Where did we get that starting point from? Where does that huge sea wall we've installed that cuts through our acceptance and understanding - the belief that other species have no human-reserved traits - come from, if not speciesism?

I've said before that Western science's hatred of anthropomorphism is species superiority dressed up as scientific impartiality. On further reflection, I believe the very concept of anthropomorphism is species superiority.

If you still feel uncomfortable viewing other species' lives through a "human lens" (whatever that means), consider that we should remain open and admit what we don't know.

A common refrain is saying we couldn't possibly attribute behaviour to a skill or emotion when we don't know for sure, and then nevertheless proceeding to fill in blanks that we don't know!

Like, "we can't know why the monkey did this, so we can't say it was because they knew their sister was scared, but they were probably just acting instinctively to protect their genes."

This assumes that wanting to protect your family because you care for them is "human" and therefore suggests an "animal" or "survival" reason for the behaviour instead (because how could a mere monkey display the traits we have reserved for ourselves?).

We insist on asserting 'probable' explanations when we've based that 'probability' on how likely we think it is that another being would display one of the skills or emotions we have reserved for ourselves.
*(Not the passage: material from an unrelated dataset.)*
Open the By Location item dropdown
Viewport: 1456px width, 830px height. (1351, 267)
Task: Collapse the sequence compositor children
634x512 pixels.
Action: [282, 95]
Unsurprisingly, we decide it's more probable that another being is displaying similar behaviour to us for reasons we view as inferior - this is because we think we're superior.

We default to the shallowest or most disparaging interpretation of the behaviour as the 'probable' explanation. We only - reluctantly - admit that other beings share traits and emotions with us when there is no credible alternative explanation, like when a mother orca carries a dead calf for 17 days.
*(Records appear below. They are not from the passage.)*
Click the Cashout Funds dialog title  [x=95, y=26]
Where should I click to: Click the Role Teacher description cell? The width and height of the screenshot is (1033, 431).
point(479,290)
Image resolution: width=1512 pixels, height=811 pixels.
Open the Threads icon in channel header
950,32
If your problem is not knowing the answer then consider not making suggestions.

If you don't know why the monkey protected their sister, just leave it there. Say "this monkey protected their sister and we don't know why."

Don't fill in the gaps with an explanation that you feel comfortable giving because it pins the monkey on a lower emotional rung on the imaginary ladder than humans.

The monkey might have acted to protect their genes, or they might have acted because they care. We will likely never know, so let's stop biasing our guesses towards thinking less of other species.

Cooke's book focuses on the harms caused by deliberate misinterpretation or falsification of animal behaviour by Westerners to support moral sermonising. Other books could be written (and no doubt have been) exploring the even murkier history of Western rejection of indigenous relationships with other species, this time rooted in superiority over not only other species but other peoples and cultures.

The superiority and moral sermonising associated with the way that we used to relate to animal behaviour shouldn't lead us to reject anthropomorphism now. If we do, it shows we haven't really learnt anything. We need to reject the very idea of anthropomorphism and look at other species head-on, not as if from on high.